## Текст для разбора
════════════════════

Простого расставания с семьей и родной землей было уже достаточно для того, чтобы человек почувствовал себя несчастным; ни один человек не мог жить на запасах своей души дольше определенного времени. «Очень плохо жить на чужбине», – говорили люди Севера, и в этих словах выражалось больше, чем простое неудобство. Нет сомнений, что древние тосковали по оставленному дому, но слово «тоска» не передавало всей глубины чувств, которые испытывал человек в изгнании, сидя, подобно Хенгесту в «Песни о Беовульфе», далеко от своего родного дома, «об отчизне печалуясь».
Исландцы говорили, что беглец испытывает чувство ланд-мунра, и в этом слове тоска по дому высвечивалась на определенном культурном фоне, ибо слово «мун» содержит в себе не только любовь и волю, но и все, чему соответствуют эти качества: душу и жизнь. Мы еще ближе подходим к реальности, когда вспоминаем о том, что англосаксы называли изгнанника словом feasceaft – обездоленный, отверженный, безрадостный. Отсутствие радости в данном случае – это не легкая меланхолия, которая вдохновляла поэтов, это – болезнь души, из-за которой одиночество становилось уродством, свойством чудовища. Словом feasceaft в поэме о Беовульфе называют Гренделя, жуткое порождение Утгарда.
Изгнание было самой настоящей ампутацией, только ампутировали здесь не ногу или руку, а самого человека из германского племени, которого силой вырывали из круга его родственников и поселяли в каком-нибудь цивилизованном городе на материке, как гостя римлян. Точно так же Август поступил с вождем сигамбриев, но для него это было такой мукой, что он предпочитал ссылке смерть. А может, он лишил себя жизни из страха смерти, поскольку не видел иного способа вернуться назад, к жизни, чем позволить своей душе улететь туда, где была ее родина? Южные люди плохо понимали чувства чужих вождей, да и не хотели их понять: они думали, что варвары не смогли вынести условий ссылки и убили себя «из презрения к жизни», как писал Дион Кассий. Но мы поймем, как сильно они страдали, зная, что для этих людей жизнь вдали от дома приравнивалась к изгнанию, а оно хуже смерти.

════════════════════

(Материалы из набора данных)
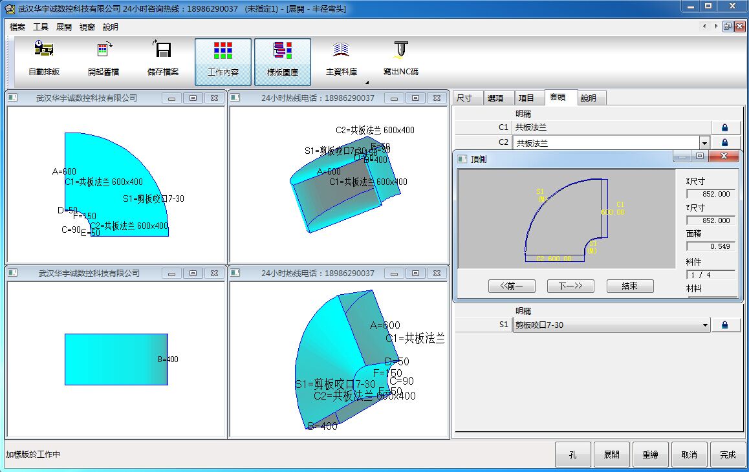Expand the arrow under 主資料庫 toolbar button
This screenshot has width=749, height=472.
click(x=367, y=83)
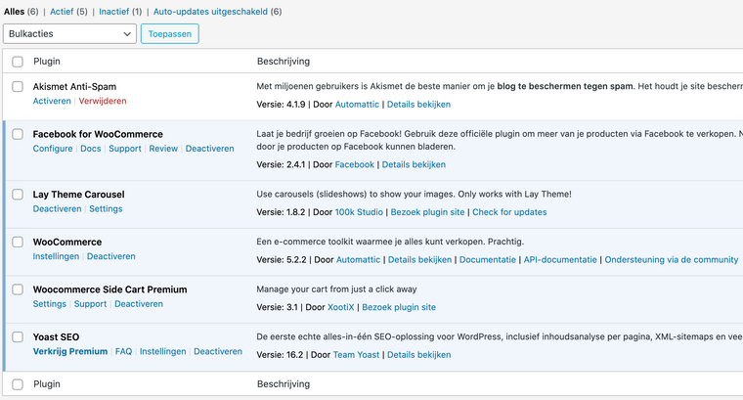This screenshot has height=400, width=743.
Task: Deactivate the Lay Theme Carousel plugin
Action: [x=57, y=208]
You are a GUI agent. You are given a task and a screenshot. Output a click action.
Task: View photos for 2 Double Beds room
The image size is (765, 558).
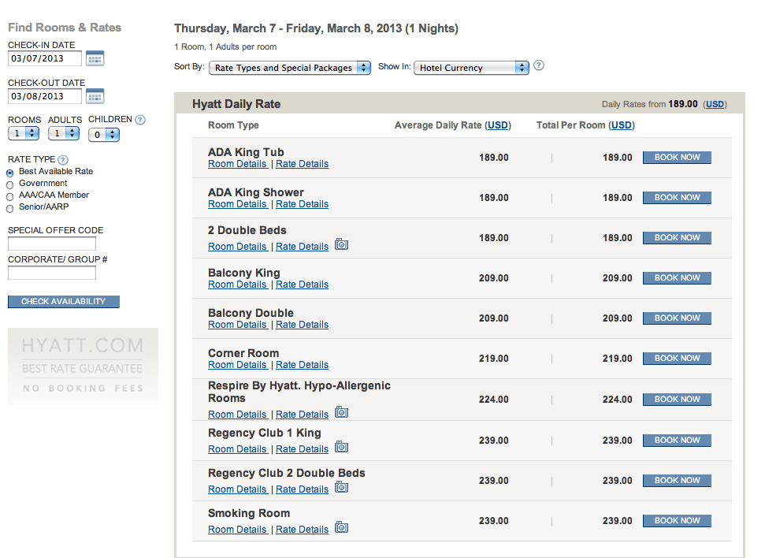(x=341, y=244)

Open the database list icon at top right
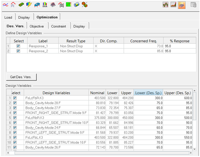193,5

════════════════════

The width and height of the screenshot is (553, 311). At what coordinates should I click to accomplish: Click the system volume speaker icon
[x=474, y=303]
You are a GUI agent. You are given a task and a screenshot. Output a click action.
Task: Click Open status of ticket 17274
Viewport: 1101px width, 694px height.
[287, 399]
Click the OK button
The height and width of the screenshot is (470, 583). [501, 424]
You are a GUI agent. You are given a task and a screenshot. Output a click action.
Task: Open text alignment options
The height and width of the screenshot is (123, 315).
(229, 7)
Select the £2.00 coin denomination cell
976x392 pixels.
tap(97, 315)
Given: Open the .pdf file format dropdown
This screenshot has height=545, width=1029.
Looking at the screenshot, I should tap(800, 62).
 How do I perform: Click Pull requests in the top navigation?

════════════════════

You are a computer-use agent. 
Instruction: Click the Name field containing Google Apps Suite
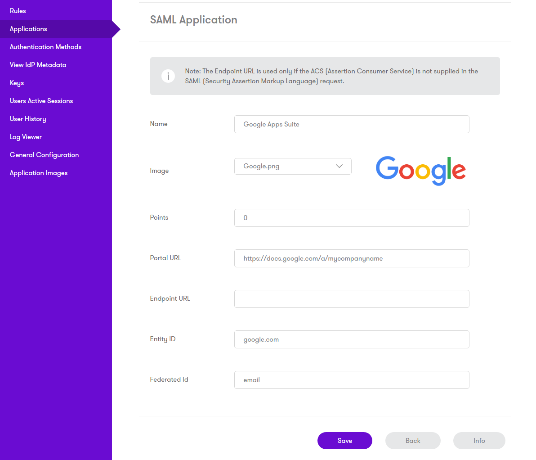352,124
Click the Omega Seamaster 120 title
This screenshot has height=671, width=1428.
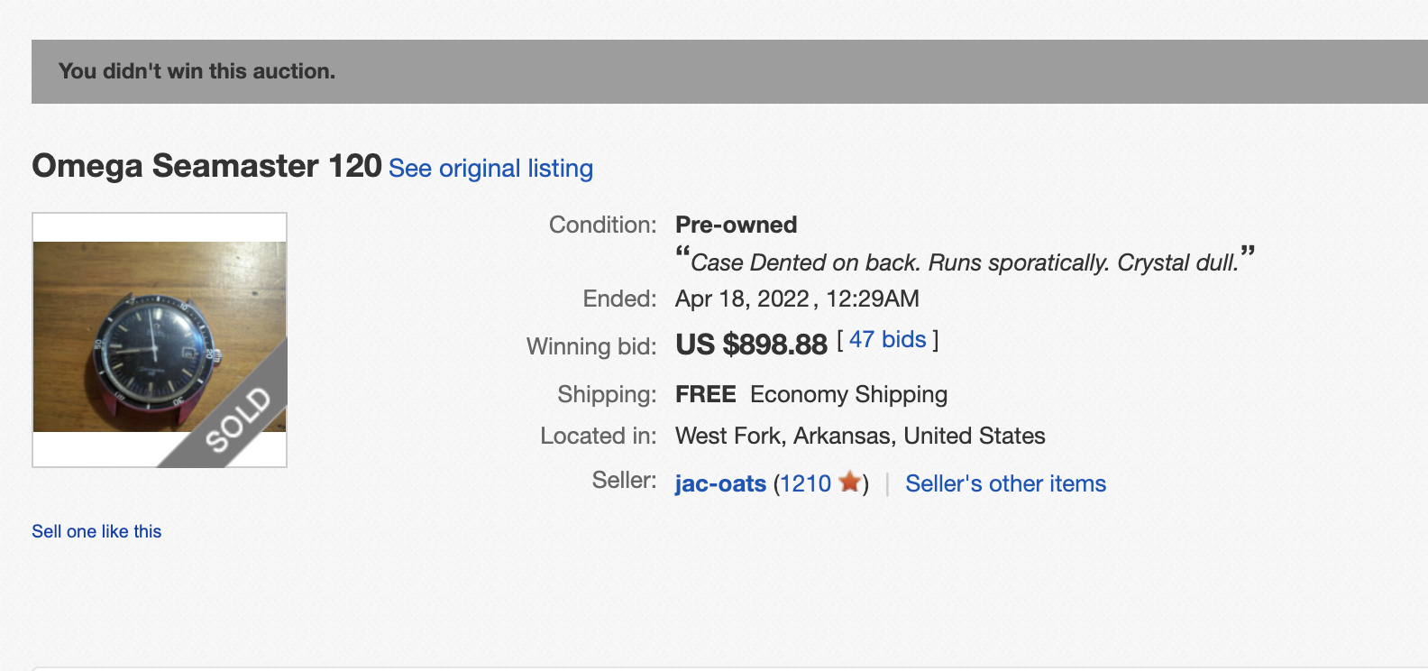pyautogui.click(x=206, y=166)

════════════════════

## Набор заданий
1. Пожалуйста, воспроизведите без изменений часть фрагмента об изгнании: начните со слов «Изгнание было самой» и остановитесь после слов «оно хуже смерти.».
2. Каким словом, согласно фрагменту об изгнании, англосаксы называли изгнанника?

## Ответы по пунктам
1.
Изгнание было самой настоящей ампутацией, только ампутировали здесь не ногу или руку, а самого человека из германского племени, которого силой вырывали из круга его родственников и поселяли в каком-нибудь цивилизованном городе на материке, как гостя римлян. Точно так же Август поступил с вождем сигамбриев, но для него это было такой мукой, что он предпочитал ссылке смерть. А может, он лишил себя жизни из страха смерти, поскольку не видел иного способа вернуться назад, к жизни, чем позволить своей душе улететь туда, где была ее родина? Южные люди плохо понимали чувства чужих вождей, да и не хотели их понять: они думали, что варвары не смогли вынести условий ссылки и убили себя «из презрения к жизни», как писал Дион Кассий. Но мы поймем, как сильно они страдали, зная, что для этих людей жизнь вдали от дома приравнивалась к изгнанию, а оно хуже смерти.

2. Словом feasceaft: обездоленный, отверженный, безрадостный.